Goal of the exercise: The records that follow are to be given again exactly. Do not carry over any image.

(Beginning of Records shown)

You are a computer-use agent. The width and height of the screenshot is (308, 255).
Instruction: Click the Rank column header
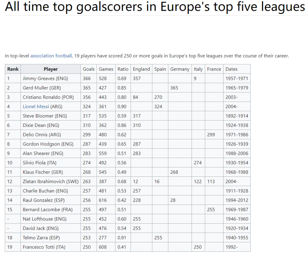[13, 69]
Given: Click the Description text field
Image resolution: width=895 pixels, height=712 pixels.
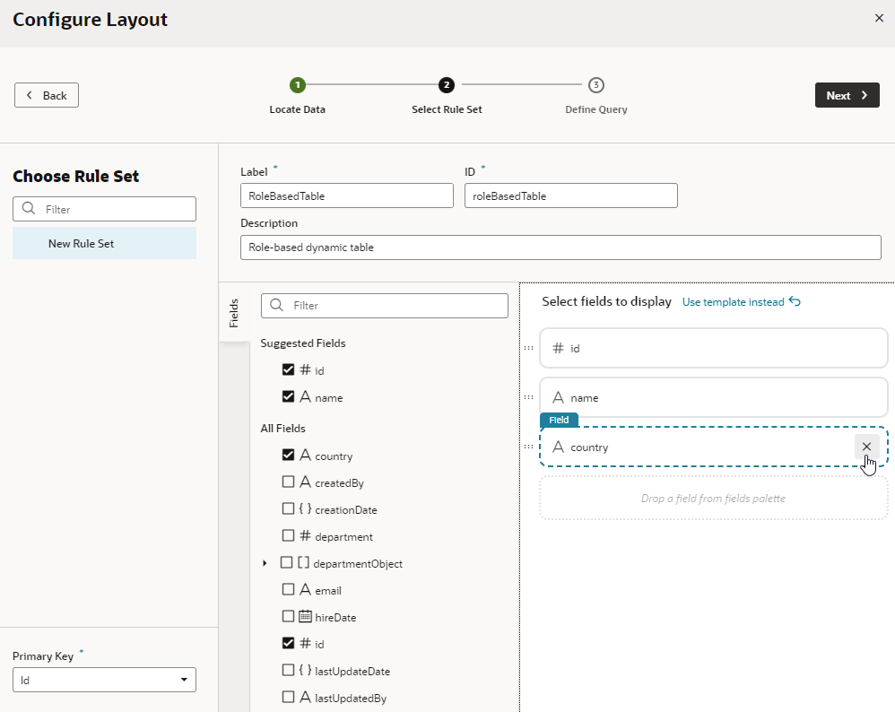Looking at the screenshot, I should tap(560, 247).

(End of Records shown)

Written reply:
You are a computer-use agent. The width and height of the screenshot is (308, 255).
Instruction: Click the Rank column header
[13, 69]
Given: Click the Description text field
Image resolution: width=895 pixels, height=712 pixels.
Looking at the screenshot, I should tap(560, 247).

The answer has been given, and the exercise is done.